-- Begin Page text --
Sunday, 14 November 2010

CULTURE CLASH


“A myth is a religion in which no one any longer believes.” - James Feibleman

Growing up as a child in Greece I was surrounded by history, breathed in myth, conversed with the gods of old in the friendly neighbourhood museum and trod the same streets as the philosophers of old. I gazed at the Acropolis from my bedroom window and each bit of stone or fragment of marble breathed out the living tradition of centuries. No wonder I wanted to become an archaeologist when I was growing up!

Greek myths are powerful enough to have survived for centuries and to have inspired many artists worldwide to create masterpieces. This of course began in ancient Greece and Rome where statues, frescoes, mosaics, pottery and paintings brought to life the gods and heroes that were the subject of Greek mythology. The Renaissance subsequently revived the Greek myths and the new wave of creation continued the tradition for centuries up until the modern day. Da Vinci, Michelangelo, Raphael, Caravaggio, Rubens, Dali, Picasso, etc, etc, etc have all contributed to the iconography, while famous composers were inspired to create music, song and opera that had as its subject matter mythical heroes, heroines, gods and goddesses. Literature was uninterruptedly inspired by mythology and even today the Greek myths stimulate the creative juices of many an author.

More recently Hollywood has taken Greek myth as inspiration and has created some films that brought the mythology to life in interesting ways. At the weekend we watched the 2010 Louis Leterrier film “Clash of the Titans” and were greatly disappointed. The movie stank! This was Hollywood at its worse, spending an enormous amount of money to make a third-rate Sunday matinee movie that only kids and people unfamiliar with history, mythology, culture, traditions, art would think represented a passable depiction of a Greek myth on screen.

Not only was the story mangled by the terrible trio of screewriters: Travis Beacham, Phil Hay and Matt Manfredi, but it was obvious these people had no sense of history, geography, literature, chronology and cultural awareness. The result of this puerile attempt at re-writing Greek myth was comparable to the cultural bathos of “Santa Claus Conquers the Martians”. This “Clash” was a really bad movie! I would have forgiven it if it had any trace of humour in it, as the previous 1981 Desmond Davis movie “Clash of the Titans” did. At least one could forgive it the Hollywoodisation as it did make us laugh. All the 2010 version of the “Clash” did was make me grumpy.

The casting was pitiable and the costumes, settings and “creatures” were lamentable. The departures from history were unforgivable, for example:
•    The Saddhu (Indian holy man) priest-activist in mythical ancient Greece!
-- End Page text --
#### Complete the following
- A) In the post on Greek myth and film, which three screenwriters does the writer blame for the 2010 "Clash of the Titans"?
- B) Continue the post on Greek myth and film from its last line, carrying on the list of the movie's departures from history.
-- Begin Dataset section --
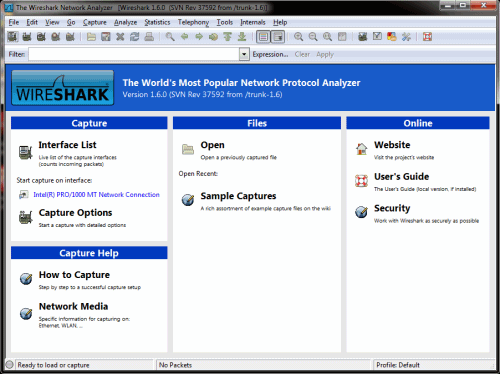Click inside the Filter text field

pos(134,54)
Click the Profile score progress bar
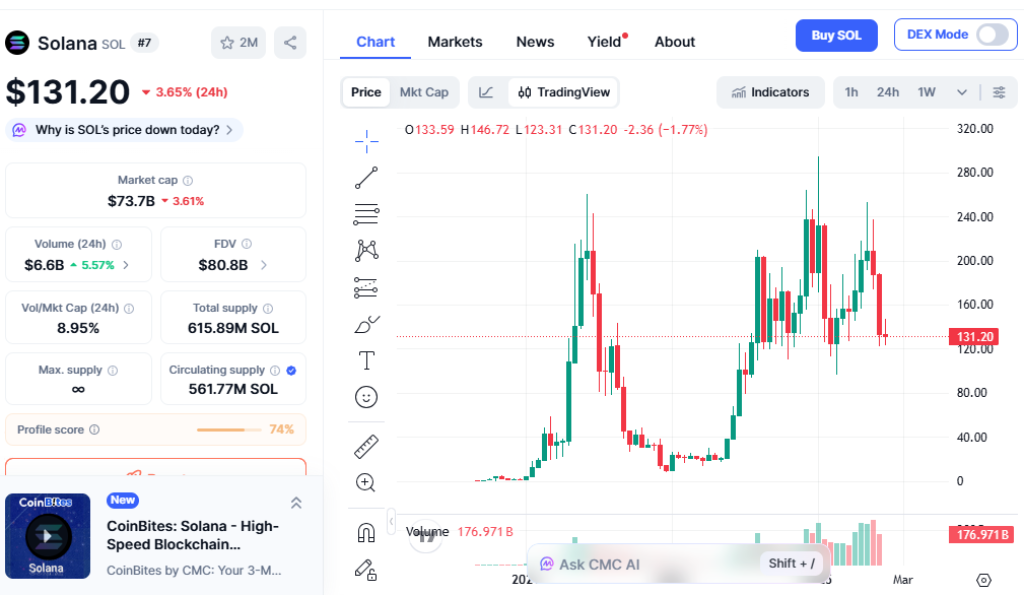 (x=221, y=430)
-- End Dataset section --
#### Results of the exercise
- A) Travis Beacham, Phil Hay and Matt Manfredi.

- B)
•    The “christening” of Perseus’s adoptive father as “Spyro” (a Greek Orthodox Christian name)…
•    The lamassu (Assyrian winged bulls) depicted in Greece!
•    Argos (sitting in the Argive plain 3 km away from the sea) depicted as a sea-side cliff-perched city!
•    Casseiopeia and Cepheus being queen and king of Argos (whereas in the myth they were rulers of Ethiopia)!
•    The Kraken (a sea monster of Norwegian myth) having holidays in the Aegean!
•    Io as the love interest of Perseus – you have to be kidding! She was star of another Greek myth and lover of Zeus, not Perseus…
•    Andromeda as the “communist” daughter of the kingly couple! Ridiculous!
•    Calibos? Who the hell is he? A runaway from another movie (B-grade horror flick)
•    Acrisius was Perseus’s grandfather and the father of Danaë, Perseus mother – not her husband!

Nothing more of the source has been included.